● DOCUMENT:
Tuesday, December 16, 2003
Go to Google. Search for "I found Nemo". Click the "I'm feeling lucky" button.
posted by jeev |
9:37 PM |

Flash as Jazz Art: (the sound is a key part, so only load this when you can have your speakers on).
Via a newsgroup.
posted by jeev |
9:23 PM |

Missed this last week:CALIFORNIA: GOVERNOR DROPS INVESTIGATION Gov. Arnold Schwarzenegger said in interviews with CNN and Fox News that he would not hire a private investigator to look into accusations of sexual misconduct against him. In his campaign for governor, Mr. Schwarzenegger said he would have the accusations investigated after the election. Last month, his spokesman said an investigator had been chosen and would soon begin work. But Mr. Schwarzenegger said on CNN, "I have been elected by the people to come up here and do a job, and that is what I am doing now." Perfect. Just perfect.

● RECORDED INFORMATION:

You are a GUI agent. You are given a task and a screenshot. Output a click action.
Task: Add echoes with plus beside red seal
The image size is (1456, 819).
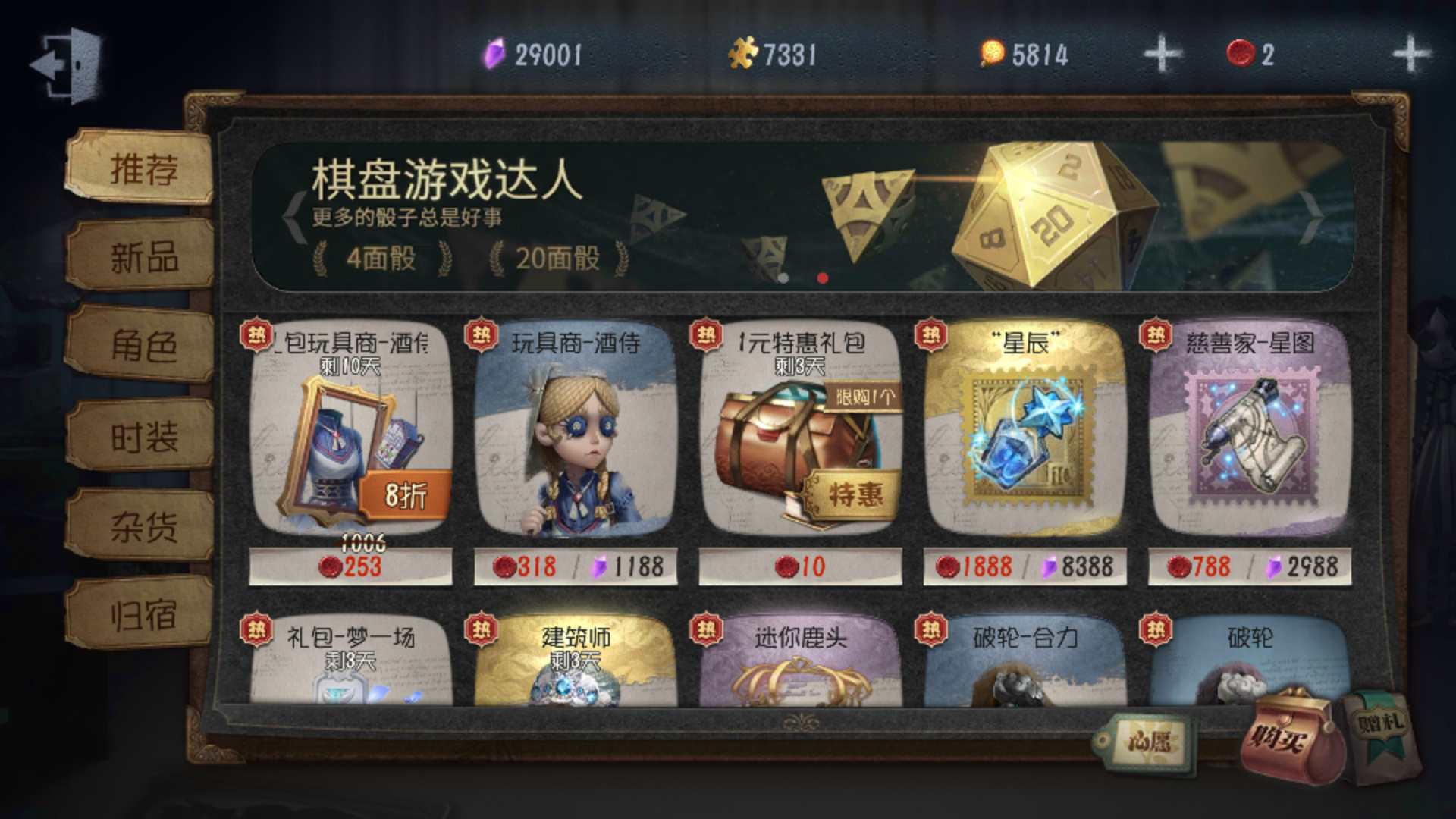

● OBJECTIVES:
a. Answer these about the December 2003 blog posts above:
(i) At what time was the post about Flash as jazz art posted?
(ii) Why should that Flash piece be loaded only when the speakers can be on?
(iii) Which two networks interviewed Gov. Arnold Schwarzenegger?
b. Pick up the December 2003 blog posts after their last sentence and keep writing in the same voice.

● RESULTS FOR THE EXERCISE:
a.
(i) 9:23 PM
(ii) The sound is a key part of it.
(iii) CNN and Fox News

b.
posted by jeev |
6:53 PM |

They're not stupid:Director Peter Jackson had laid down his requirements for the Battle of Pelennor Fields - the climactic engagement in The Return of the King in which the heroic defenders of Middle-Earth face the overwhelming might of Sauron and his armies of Darkness. Jackson wanted the computer-generated antagonists to have absolute authenticity on the big screen and to be indistinguishable from the real actors. So the CGI wizards wrote code so that each computer-generated "actor" would be able to make some decisions on its own:"So each of these computerized soldiers is assessing the environment around them, drawing on a repertoire of military moves that have been taught them through motion capture - determining how they will combat the enemy, step over the terrain, deal with obstacles in front of them through their own intelligence - and there's 200,000 of them doing that." The problem?"For the first two years, the biggest problem we had was soldiers fleeing the field of battle," Taylor said.
"We could not make their computers stupid enough to not run away." From the Montreal Gazette, via Boing Boing.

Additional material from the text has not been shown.